Excerpts from a dataset:
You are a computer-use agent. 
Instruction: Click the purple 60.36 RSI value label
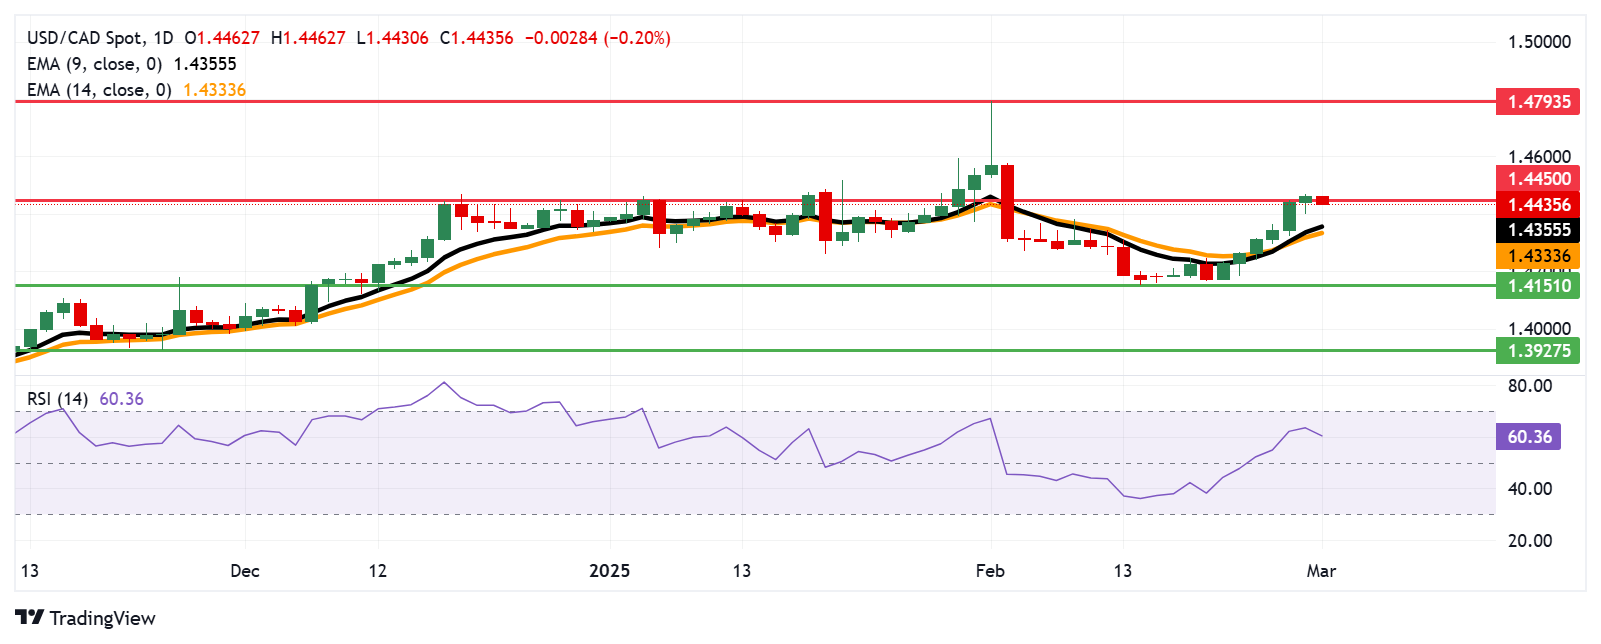(1528, 437)
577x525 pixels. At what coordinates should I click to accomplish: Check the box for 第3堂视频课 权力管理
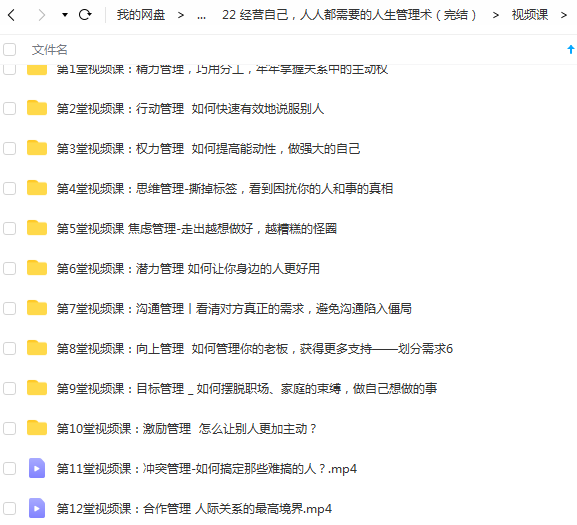pos(10,148)
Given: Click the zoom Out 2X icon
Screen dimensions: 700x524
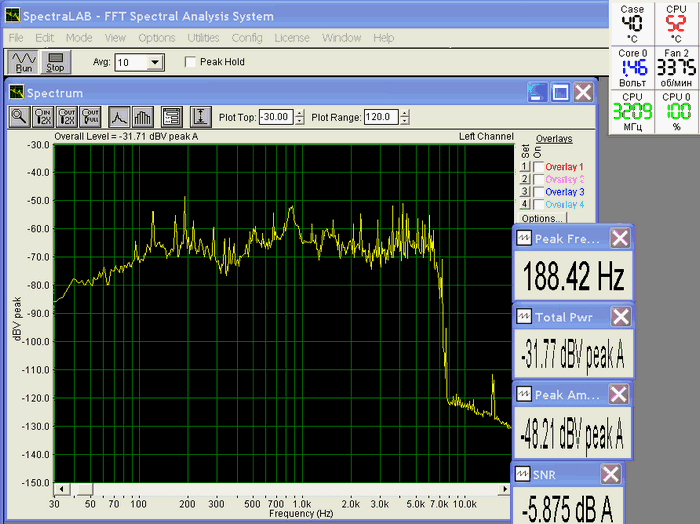Looking at the screenshot, I should [x=68, y=116].
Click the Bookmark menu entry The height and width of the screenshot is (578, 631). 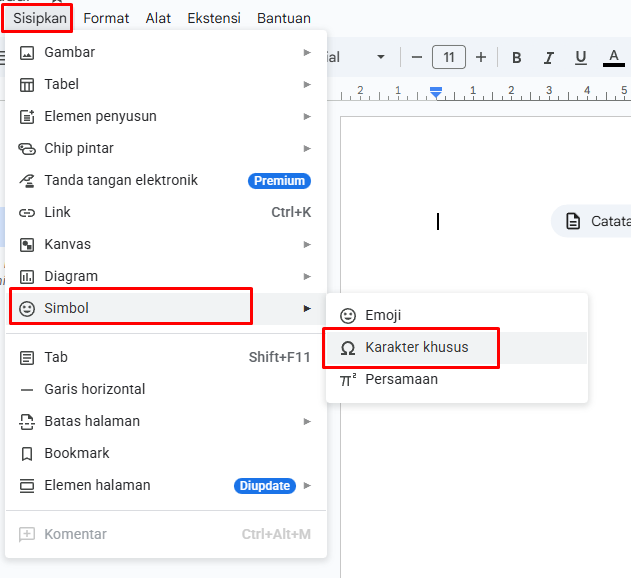coord(76,453)
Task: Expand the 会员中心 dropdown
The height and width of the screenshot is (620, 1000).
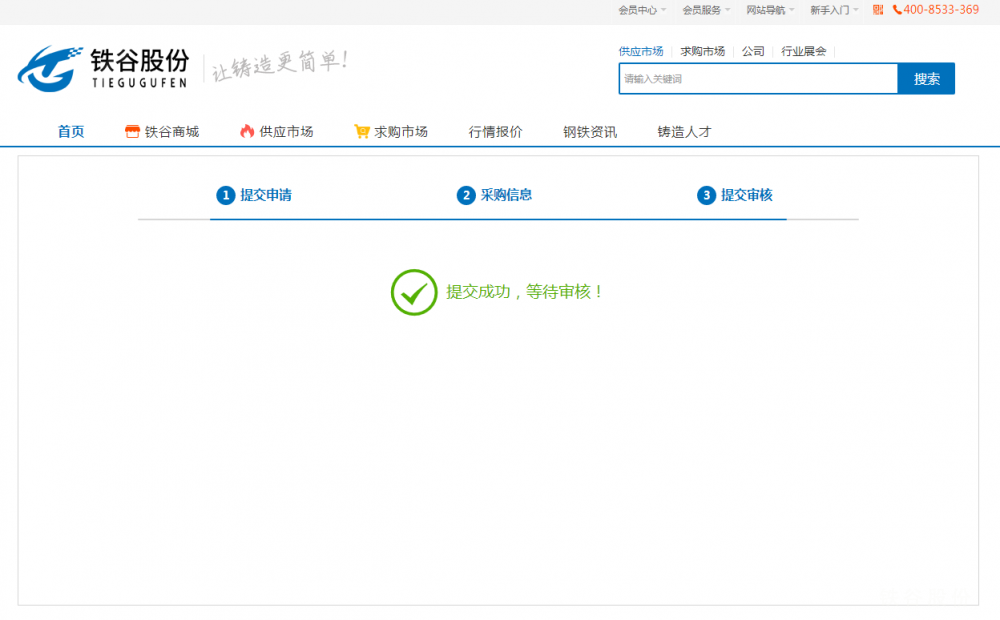Action: [x=642, y=10]
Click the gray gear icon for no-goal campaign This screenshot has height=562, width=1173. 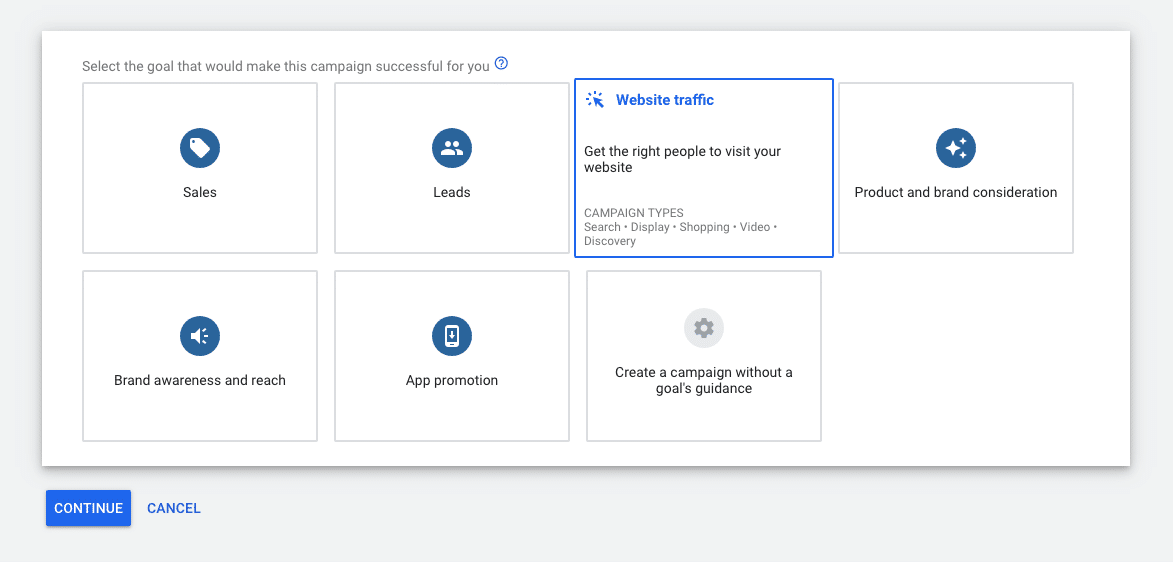click(x=704, y=328)
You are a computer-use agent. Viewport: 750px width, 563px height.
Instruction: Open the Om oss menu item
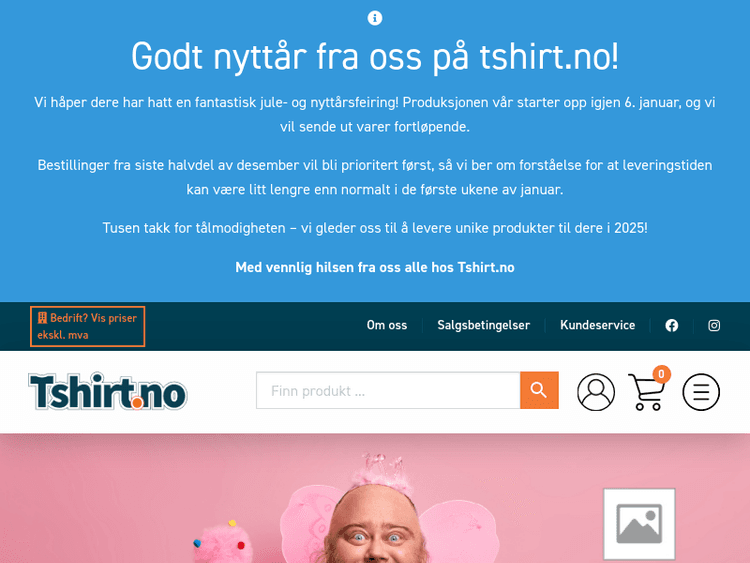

#### Assigned task
From the entries, report each line that includes the word "computer".

#### The completed task
You are a computer-use agent. 
You are a computer-use agent. Viewport: 750px width, 563px height.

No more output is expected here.